Trends like this tend to hurt the church’s witness, because we value more thinking and experiencing than doing or accomplishing tangible results. Furthermore, it’s not in keeping with the overarching meta-story of Scripture. Jesus was just as much human flesh as you and I are, yet without sin. And it was THAT humanness that was the perfect representation of His nature. What’s more, the fact God became a physical tangible human being means that He has tied himself to our physical reality. And just as our bodies will die one day, this world will die one day. As our bodies will be changed, so the earth will be changed. The Spiritual is not at the expense of the tangible.
If however, Jesus was born, and the Church is the body of Christ, then the church is just as much human as it is spiritual, and that’s a good thing.
Pitfalls
In these stages, I plan to share a pitfall for each one, to avoid to ensure your own or someone else’s progress through the stages. At this stage in a Christian’s life, he is being exposed to the person of Jesus Christ, being reminded of true humanity through other Christians. The pitfalls he must avoid are false religion or False gods. Whatever we worship or believe comes to define who we are, and to believe things that are untrue, or fashioned after an ungodly spirit is to cheapen one’s own humanity. This of course presupposes that Jesus Himself is the True Human. If a person comes to believe something about humanity and the spiritual world that isn’t true, it will be a stumbling block and a hindrance toward their growing up into maturity. What a person in this stage needs is Exposure to Christ. To meet a Christian and be struck by their dissimilarity with the rest of the world. This gets a person started on their journey toward Christ. Let him avoid the paths that diverge from the Way after myths, false gods, and false religion.

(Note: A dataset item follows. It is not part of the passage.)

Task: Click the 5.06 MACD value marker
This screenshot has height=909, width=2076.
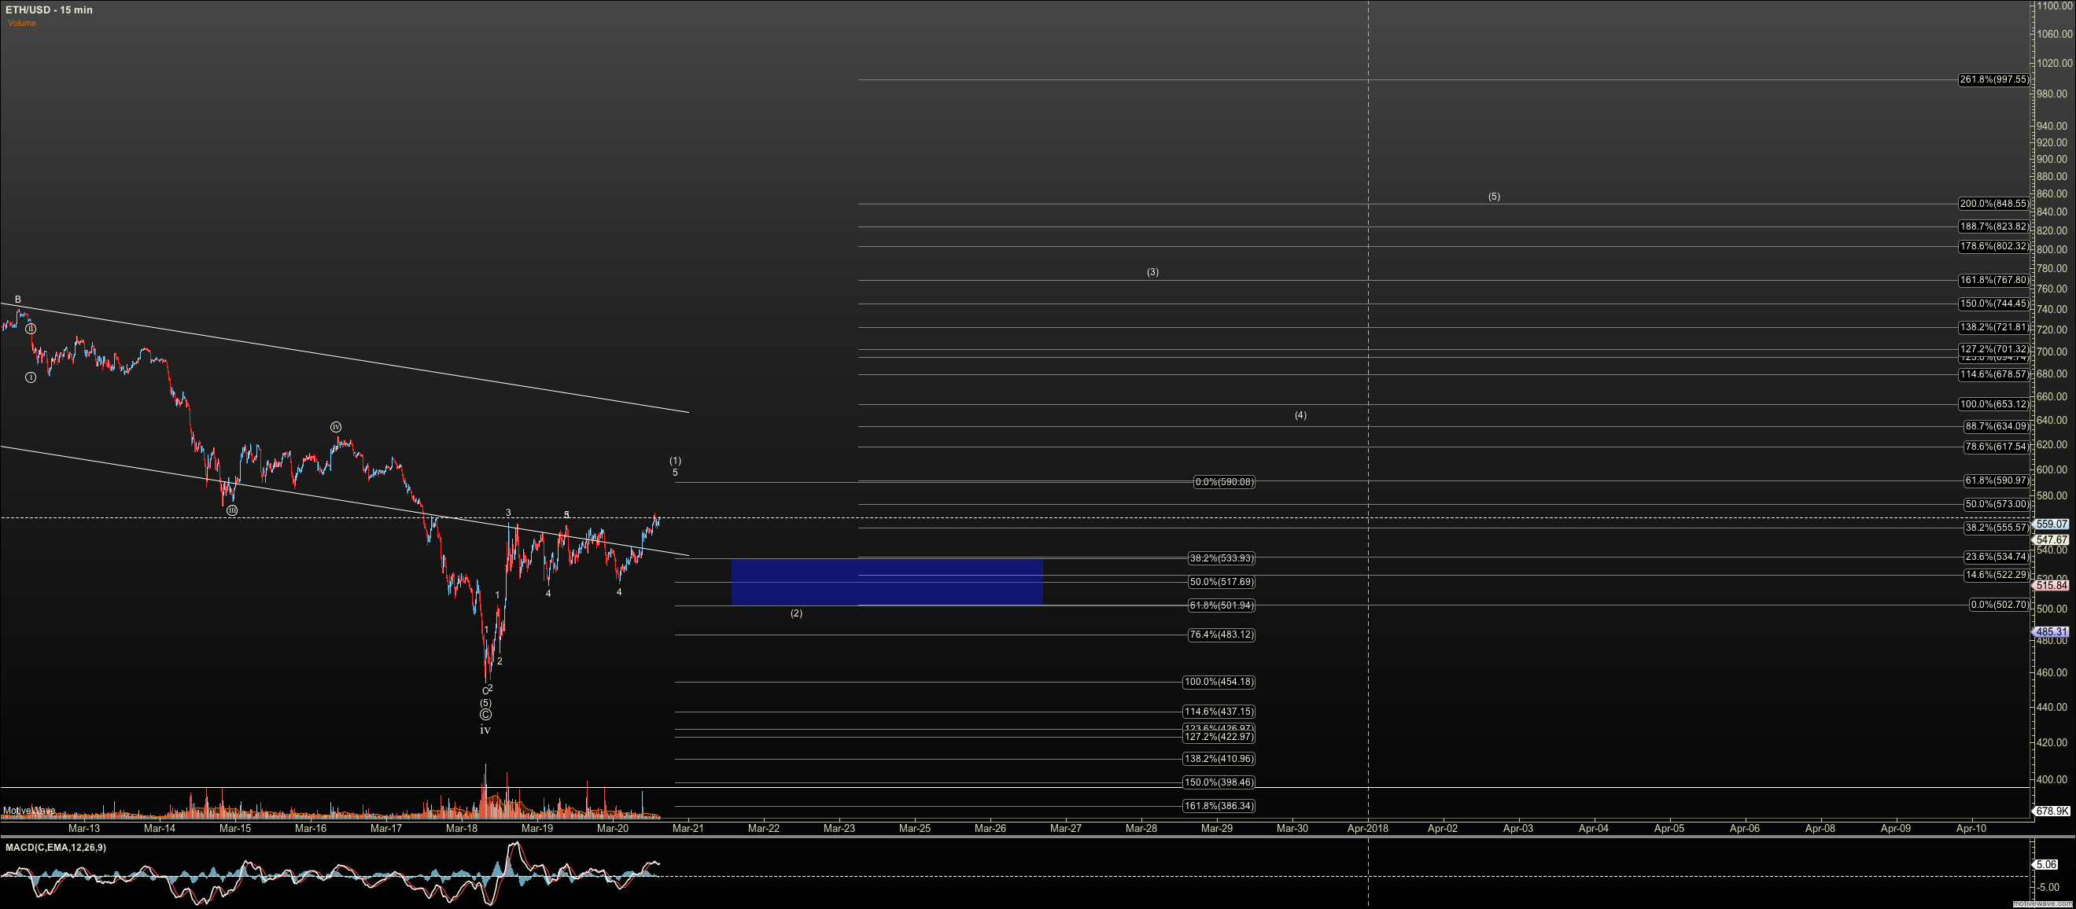Action: [2047, 864]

Application (The part I know you really like)
- Take care not to de-human-ize Jesus. It’s really not honoring to him. His humanity was the perfect representation of God as the perfect image of God, and he has reset the Human race on a path to the full actualization of God’s character in the church.
- Be human! And base your definition on Jesus: humility. The apostle Luke was intentional to show the disciples of Jesus doing even the miraculous things Jesus did, like raising the dead even! Read Acts! Show kindness to your fellow humanity. Don’t think you’re something special. Be humble.
- Render to God what is God’s. Count your very being as a physical image stamped with the likeness of God. And recognize that you were born to represent Him on the earth, even as Jesus was born.
- Represent the earth before God. Not only is humankind the representative of God on earth, but the representative of Earth before God. Who better to be a mediator between these two realms of Heaven and Earth than one who smells of both homes.
- Avoid the Pitfalls.
- Read the Bible as a human. Here’s a logic puzzle:
- If Jesus is both divine and human.
- And Jesus is the Word of God,
- and the Bible is the Word of God,
- Then Why should the Bible be read only as Divine communication? Should it not be read just as fully as human communication? It was the resurgence of the humanities which helped Erasmus to translate the Greek New Testament, and Martin Luther to get a hold of the Word of God as it was meant. To read the Bible as a human means you read it as an author talking to a listener with pre-understandings and time-less eternal truths living in each of their hearts.
Final point: Every human who seeks to follow after Jesus must start at this point. To be human from birth. In short, a man must be born before he can be born again.